Dimers, trimers, and tetramers of bovine
ribonuclease A, obtained by lyophilization of the
enzyme from 40%
acetic acid solutions, were purified and isolated by
cation exchange chromatography. The two conformers constituting each aggregated species were assayed for their antitumor, aspermatogenic, or embryotoxic activities in comparison with monomeric
RNase A and bovine seminal
RNase, which is dimeric in nature. The antitumor action was tested in vitro on ML-2 (human
myeloid leukemia) and HL-60 (human myeloid cell line) cells and in vivo on the growth of human non-pigmented
melanoma (line UB900518) transplanted subcutaneously in nude mice.

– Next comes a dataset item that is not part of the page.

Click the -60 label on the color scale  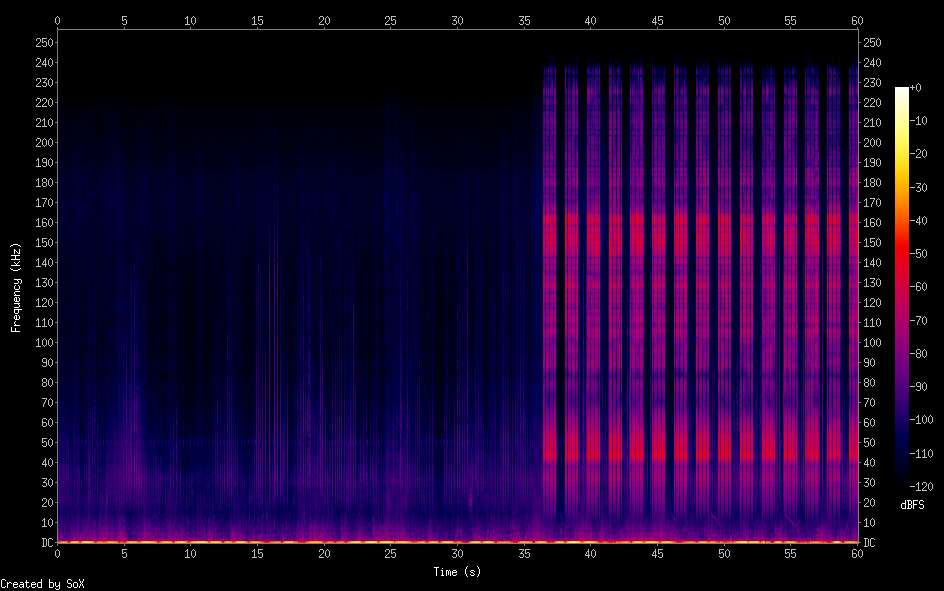[x=914, y=287]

RNase A oligomers display a definite antitumor activity that increases as a function of the size of the oligomers. On ML-2 and HL-60 cells, dimers and trimers generally show a lower activity than bovine seminal
RNase; the activity of tetramers, instead, is similar to or higher than that of the seminal
enzyme. The growth of human
melanoma in nude mice is inhibited by
RNase A oligomers in the order dimers < trimers < tetramers. The action of the two tetramers is very strong, blocking almost completely the growth of
melanoma.
RNase A dimers, trimers, and tetramers display aspermatogenic effects similar to those of bovine seminal
RNase, but, contrarily, they do not show any embryotoxic activity.